ENTRIES SHOWN -
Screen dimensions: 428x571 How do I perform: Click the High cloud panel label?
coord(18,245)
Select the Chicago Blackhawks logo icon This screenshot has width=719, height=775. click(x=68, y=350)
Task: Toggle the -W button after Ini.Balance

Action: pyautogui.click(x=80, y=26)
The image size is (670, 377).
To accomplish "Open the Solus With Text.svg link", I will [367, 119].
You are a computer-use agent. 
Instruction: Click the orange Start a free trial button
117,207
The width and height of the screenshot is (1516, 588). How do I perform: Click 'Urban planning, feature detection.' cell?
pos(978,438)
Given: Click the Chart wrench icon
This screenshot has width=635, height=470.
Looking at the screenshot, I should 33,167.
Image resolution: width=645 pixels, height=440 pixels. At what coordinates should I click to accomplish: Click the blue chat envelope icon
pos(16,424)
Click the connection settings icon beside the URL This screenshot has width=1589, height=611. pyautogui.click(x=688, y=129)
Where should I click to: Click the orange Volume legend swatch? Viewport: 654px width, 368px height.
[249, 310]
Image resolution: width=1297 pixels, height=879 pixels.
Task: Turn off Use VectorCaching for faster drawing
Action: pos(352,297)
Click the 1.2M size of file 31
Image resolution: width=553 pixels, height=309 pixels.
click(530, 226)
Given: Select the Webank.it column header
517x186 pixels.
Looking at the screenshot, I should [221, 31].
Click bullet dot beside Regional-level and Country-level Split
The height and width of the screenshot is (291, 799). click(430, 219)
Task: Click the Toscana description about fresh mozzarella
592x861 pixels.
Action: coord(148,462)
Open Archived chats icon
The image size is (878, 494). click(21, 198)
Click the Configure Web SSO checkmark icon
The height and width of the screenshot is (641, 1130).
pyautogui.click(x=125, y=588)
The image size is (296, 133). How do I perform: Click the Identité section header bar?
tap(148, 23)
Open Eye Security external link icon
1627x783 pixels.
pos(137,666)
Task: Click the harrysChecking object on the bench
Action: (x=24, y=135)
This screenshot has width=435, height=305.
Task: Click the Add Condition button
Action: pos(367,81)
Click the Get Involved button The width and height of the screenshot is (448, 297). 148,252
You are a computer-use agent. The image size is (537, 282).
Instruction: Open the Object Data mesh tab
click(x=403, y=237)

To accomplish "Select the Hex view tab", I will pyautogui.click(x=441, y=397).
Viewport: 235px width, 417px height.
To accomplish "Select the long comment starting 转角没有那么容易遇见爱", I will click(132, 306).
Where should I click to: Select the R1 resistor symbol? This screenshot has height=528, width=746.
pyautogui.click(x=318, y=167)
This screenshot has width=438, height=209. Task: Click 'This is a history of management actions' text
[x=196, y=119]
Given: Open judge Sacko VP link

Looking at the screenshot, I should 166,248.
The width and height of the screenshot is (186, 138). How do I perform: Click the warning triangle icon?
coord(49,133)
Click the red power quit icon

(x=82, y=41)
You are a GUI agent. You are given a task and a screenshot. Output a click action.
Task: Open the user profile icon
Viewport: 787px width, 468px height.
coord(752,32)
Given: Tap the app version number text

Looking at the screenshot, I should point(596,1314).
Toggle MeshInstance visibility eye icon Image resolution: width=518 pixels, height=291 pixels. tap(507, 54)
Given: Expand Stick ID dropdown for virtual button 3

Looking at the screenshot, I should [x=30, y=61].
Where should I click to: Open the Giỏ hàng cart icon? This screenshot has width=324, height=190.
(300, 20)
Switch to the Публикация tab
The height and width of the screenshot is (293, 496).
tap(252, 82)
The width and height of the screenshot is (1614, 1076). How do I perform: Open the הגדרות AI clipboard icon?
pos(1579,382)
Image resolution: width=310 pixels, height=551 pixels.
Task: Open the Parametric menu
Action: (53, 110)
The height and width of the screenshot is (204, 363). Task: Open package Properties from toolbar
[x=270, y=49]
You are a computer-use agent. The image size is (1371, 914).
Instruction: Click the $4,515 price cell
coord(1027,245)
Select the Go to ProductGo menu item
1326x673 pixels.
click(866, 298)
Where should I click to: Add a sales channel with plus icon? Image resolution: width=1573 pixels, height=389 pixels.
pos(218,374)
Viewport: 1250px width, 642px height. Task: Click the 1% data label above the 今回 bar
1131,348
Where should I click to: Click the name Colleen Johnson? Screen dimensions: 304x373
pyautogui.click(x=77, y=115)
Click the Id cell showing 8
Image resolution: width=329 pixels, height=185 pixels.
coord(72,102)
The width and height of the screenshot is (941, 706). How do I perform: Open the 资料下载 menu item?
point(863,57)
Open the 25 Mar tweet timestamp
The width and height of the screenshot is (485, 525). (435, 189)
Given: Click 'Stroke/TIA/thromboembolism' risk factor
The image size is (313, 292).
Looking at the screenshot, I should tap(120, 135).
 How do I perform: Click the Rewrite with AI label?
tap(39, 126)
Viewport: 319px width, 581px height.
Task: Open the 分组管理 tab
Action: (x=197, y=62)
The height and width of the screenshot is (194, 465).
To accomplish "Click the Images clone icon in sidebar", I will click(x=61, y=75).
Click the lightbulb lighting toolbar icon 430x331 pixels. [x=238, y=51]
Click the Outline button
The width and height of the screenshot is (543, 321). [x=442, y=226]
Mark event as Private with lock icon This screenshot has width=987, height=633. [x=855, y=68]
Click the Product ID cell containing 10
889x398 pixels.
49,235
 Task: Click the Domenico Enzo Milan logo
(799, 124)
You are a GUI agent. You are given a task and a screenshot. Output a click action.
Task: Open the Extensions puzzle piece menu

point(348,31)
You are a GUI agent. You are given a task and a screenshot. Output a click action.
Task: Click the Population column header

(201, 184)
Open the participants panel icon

PROBLEM - Across the records above, count each line that holds the word "will" and give only the resulting number.

SOLVED PROBLEM - 4